Il PDL e il TURISMO A OMEGNA
02022012Dal sito di VCO Azzurra TV riprendiamo un servizio che riporta alcune dichiarazioni del PDL rispetto alle proposte sul turismo avanzate da www.sentiredemocratico.it
Il Pdl omegnese, in attesa di giocare a carte scoperte con il suo candidato sindaco ancora da ufficializzare, risponde al centrosinistra sul possibile sviluppo turistico della città. E lo fa attraverso le parole dei suoi tre assessori, Luigi Songa, Paolo Zaretti e Giulio Lapidari. “In questi giorni abbiamo letto la proposta del centro sinistra per uno sviluppo turistico di Omegna, in particolare l'utilizzo di tutta la zona di Bagnella compresa tra la sede della Canottieri e il campo del Bagnella calcio, oltre al Monte Zuoli. Crediamo sia necessario fare alcune considerazioni: in primis si sta parlando di terreni per lo più privati o comunque gravati da convenzioni di utilizzo. La sede della Canottieri o il campo da calcio del Bagnella sono utilizzati dalle rispettive società sportive per svolgere con responsabilità la loro attività sociale e per il bene di tutta la Comunita mentre l'area del centro sportivo è, proprio in queste settimane, oggetto di un bando per l'affidamento a soggetti privati dei servizi” Altra presa di posizione forte sull’area della boschina, a fianco della foce della Fiumetta. “ Su questa zona- sottolineano gli azzurri- ci permettiamo di ricordare le polemiche infinite che ci furono quando fummo noi a proporre la sistemazione e la pulizia dell’area: conserviamo ancora nutriti dossier che ci illustravano le centinaia di volatili, di specie rarissima ed in via di estinzione, presenti in loco. Riguardo al Monte Zuoli, che sicuramente è un luogo da valorizzare, vorremmo fare presente che furono le amministrazioni comunali del passato che continuarono a permettere il mantenimento della piattaforma ecologica proprio li, condizionando, in maniera pressochè irreversibile, eventuali modifiche di sviluppo dell'area. La nostra amministrazione ha progettato invece l'allungamento della pista ciclabile fino al confine di Nonio e con uno sviluppo possibile verso ponte Bria. Queste considerazioni- concludono gli assessori del Pdl- solo per riportare il dibattito in un contesto corretto su quelle che sono le reali possibilità e non sui soliti voli pindarici magari dettati da velleità propagandistiche”.

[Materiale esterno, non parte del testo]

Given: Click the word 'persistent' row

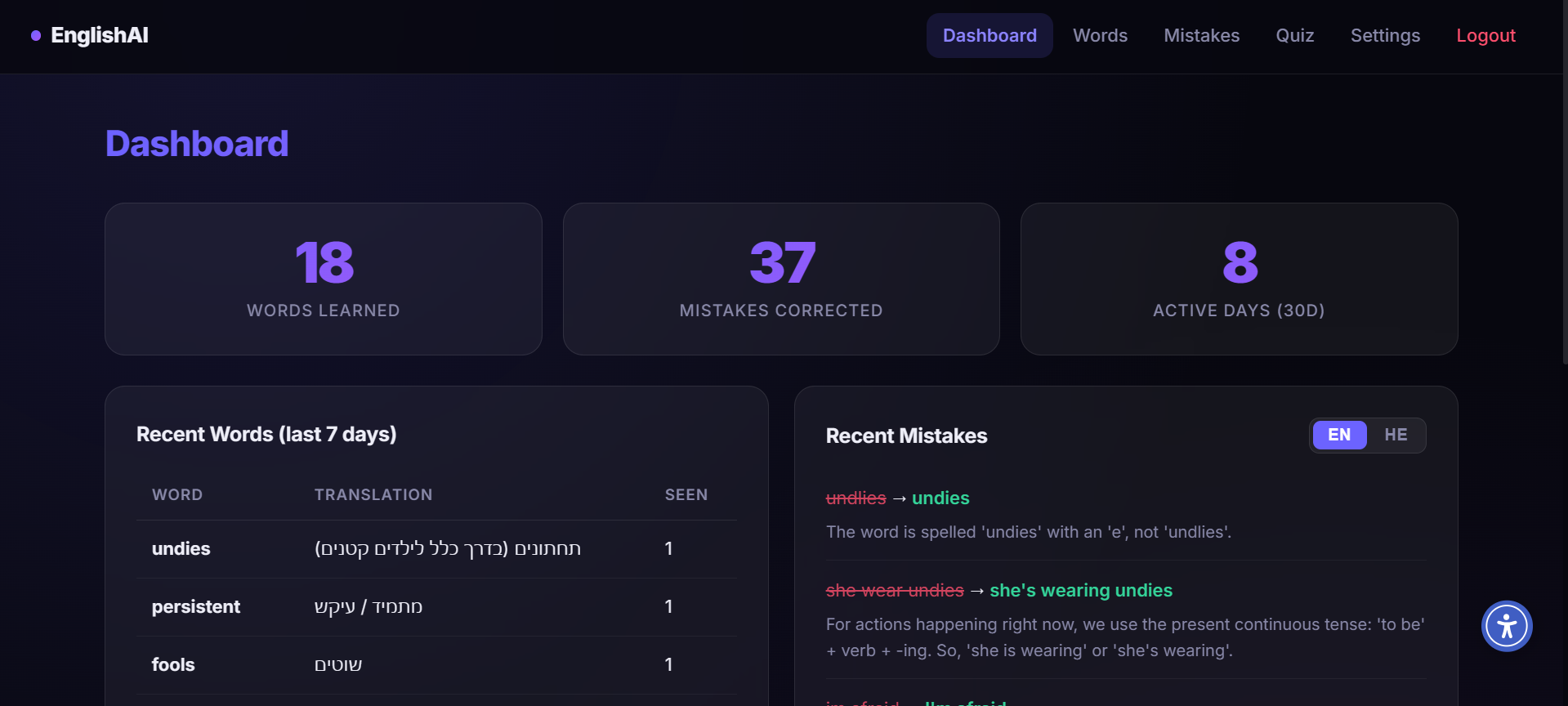Looking at the screenshot, I should click(x=195, y=607).
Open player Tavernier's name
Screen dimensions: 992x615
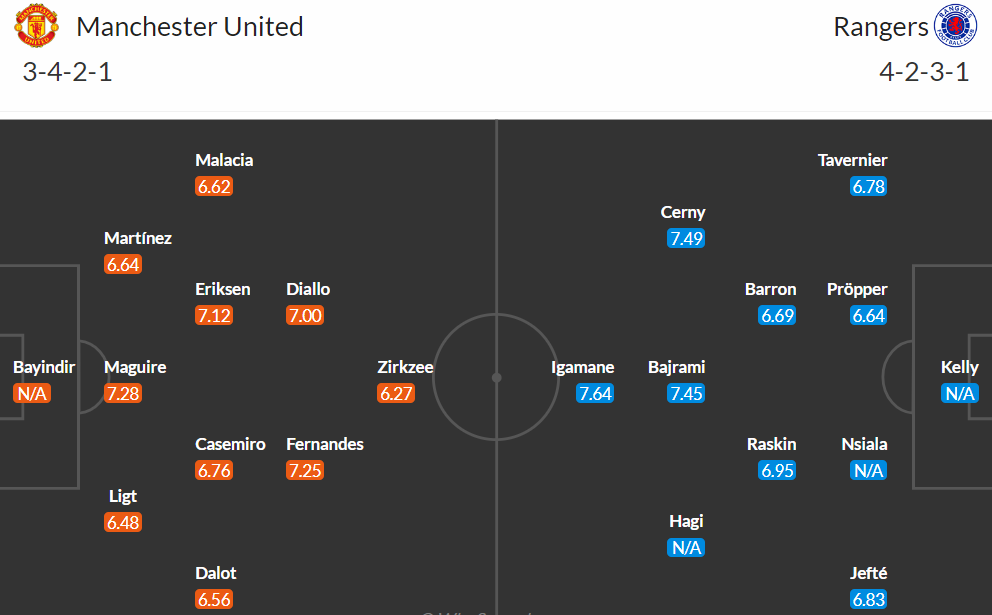tap(852, 160)
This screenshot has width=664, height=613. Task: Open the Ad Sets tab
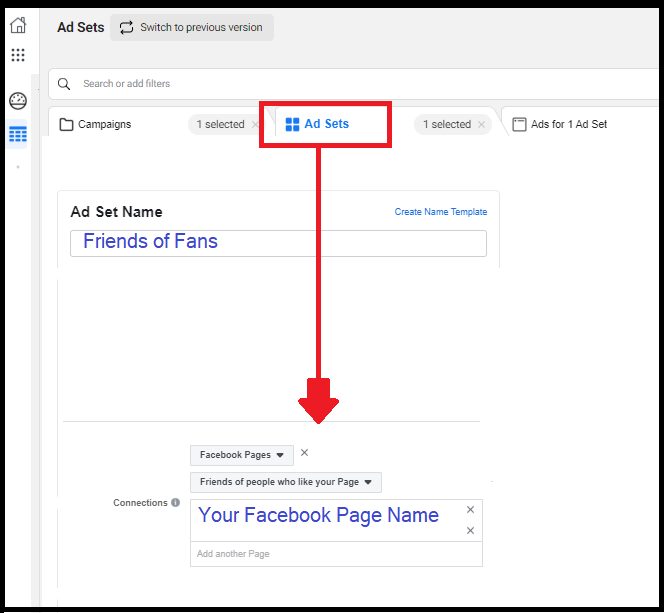(x=325, y=124)
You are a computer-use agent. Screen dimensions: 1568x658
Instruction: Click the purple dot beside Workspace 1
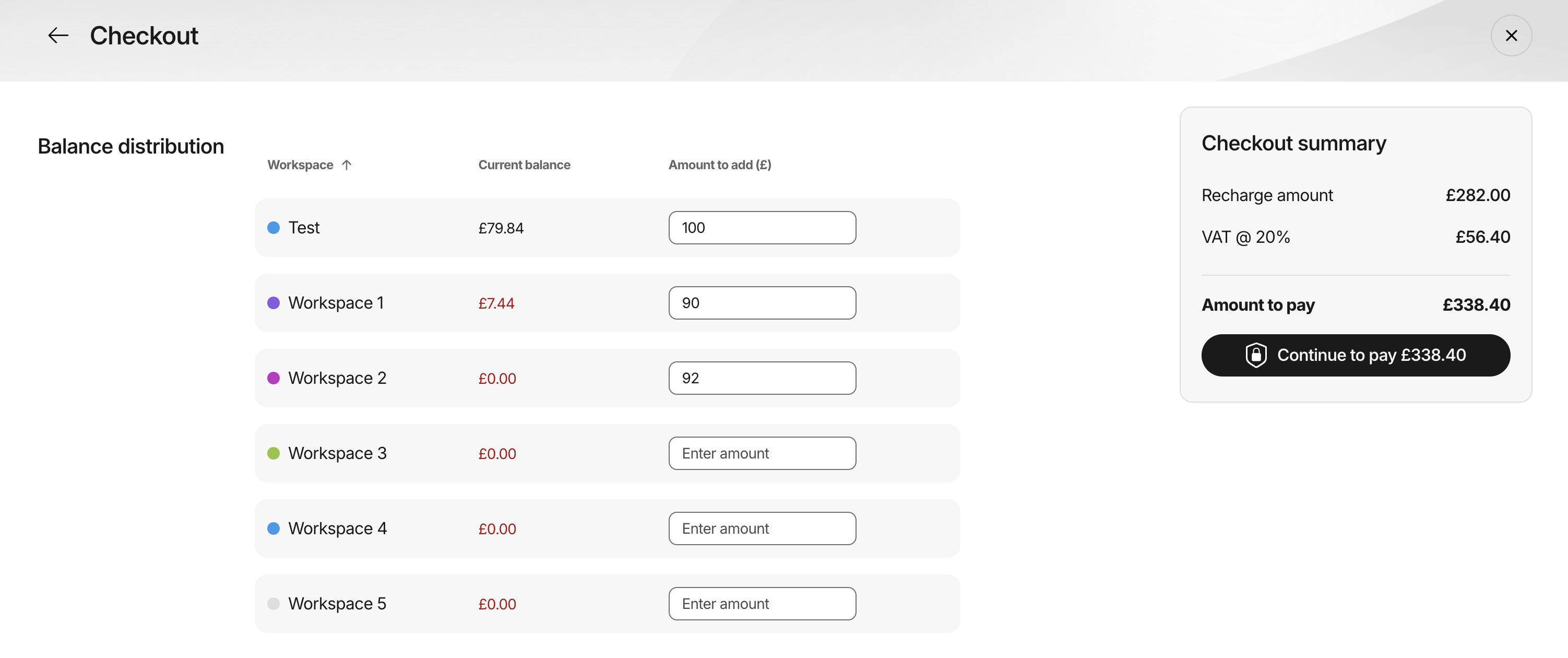pyautogui.click(x=274, y=303)
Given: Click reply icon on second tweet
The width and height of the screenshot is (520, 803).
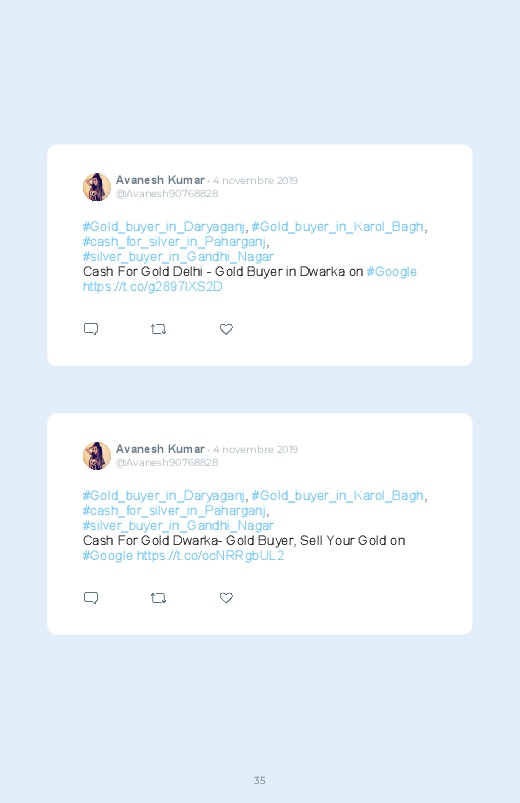Looking at the screenshot, I should click(91, 598).
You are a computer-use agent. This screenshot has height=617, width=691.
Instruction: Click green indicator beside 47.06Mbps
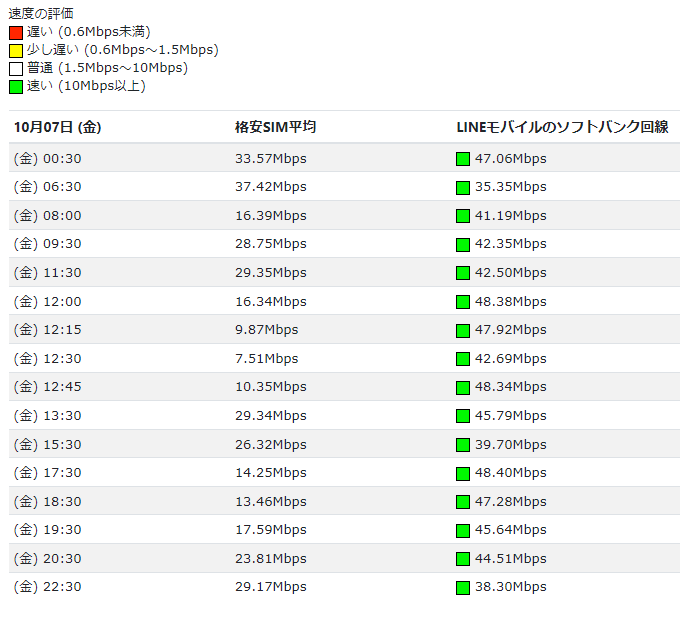point(463,159)
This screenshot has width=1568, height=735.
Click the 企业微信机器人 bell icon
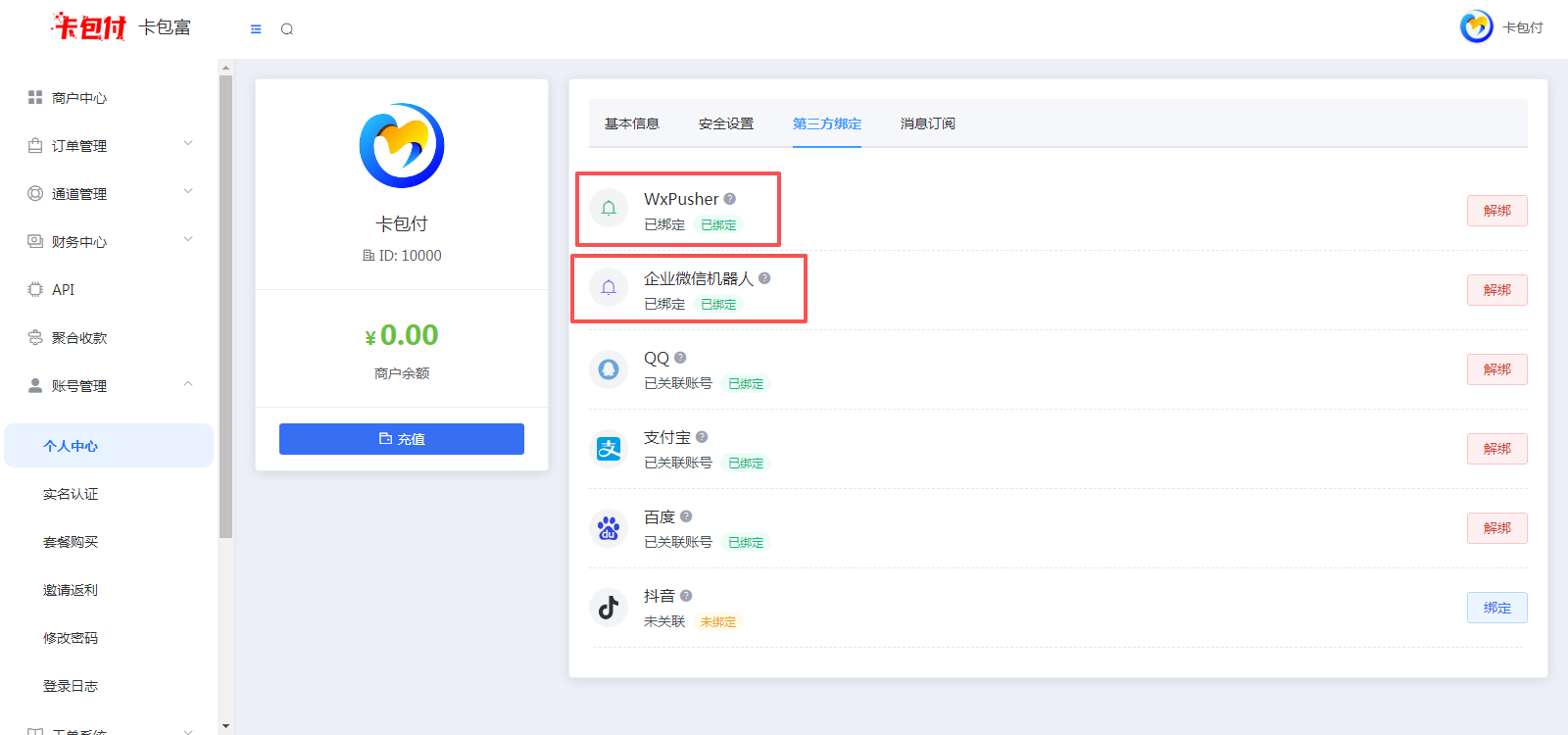[609, 287]
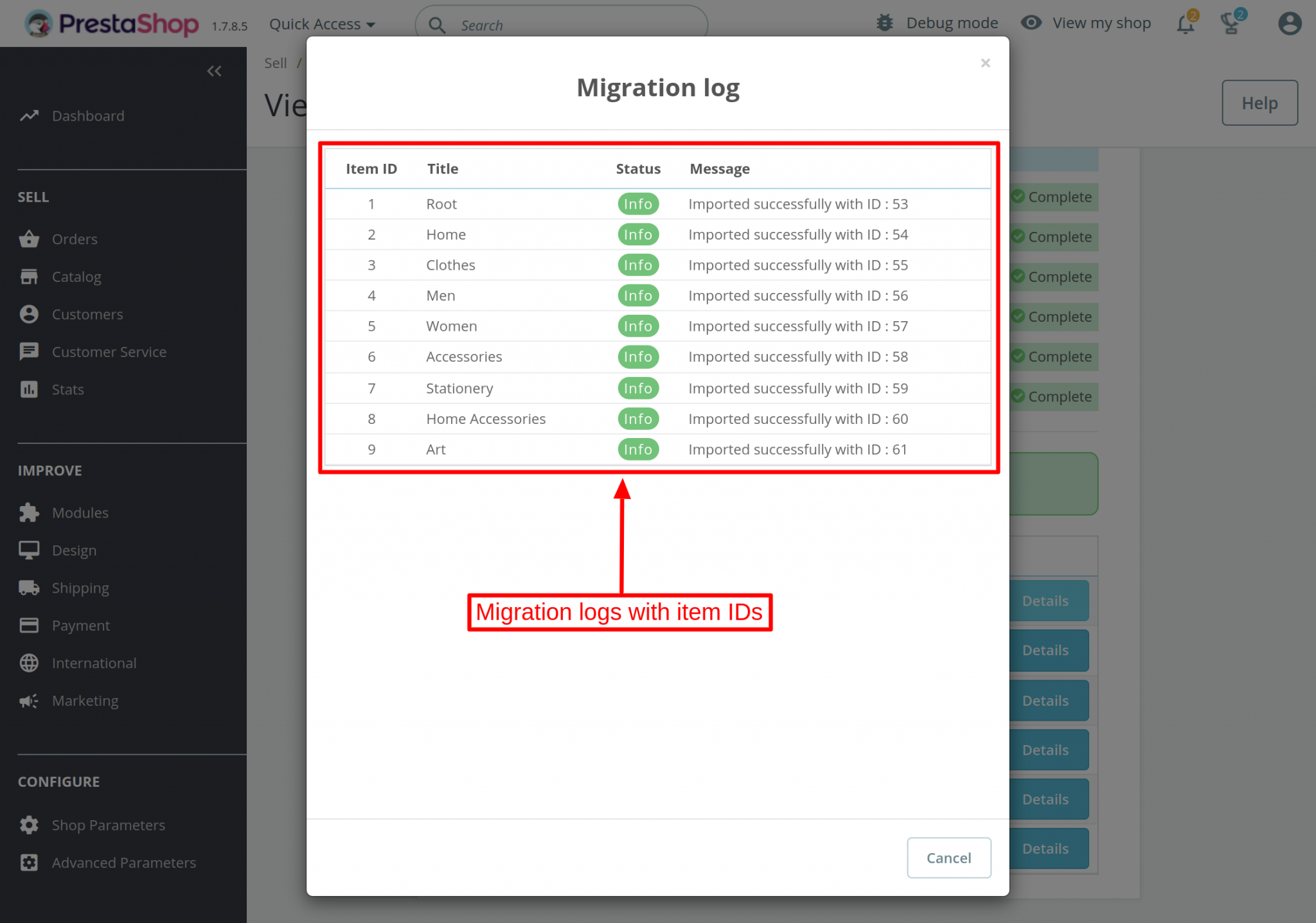Focus the Search input field

tap(562, 25)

Un breve commento: non è vero che i terreni sono perlopiù privati, ma esattamente il contrario; il fatto che siano "gravati" da convenzioni è un paradosso: se il Comune fa una convenzione non è per accollarsi un peso, ma per libera scelta che può anche essere rivista, ridiscussa, concordata per obiettivi di maggiore prospettiva e utilità. Ci pare poi del tutto fuori luogo continuare a recriminare su presunte scelte sbagliate del passato. Anche se fossero tali, bisogna guardare avanti e - se del caso - avanzare scelte innovative. Insistere nel rancoroso scaricare le colpe su altri, indica soprattutto un vuoto di prospettiva. Chiediamo, se ci sono, controposte da confrontare e discutere!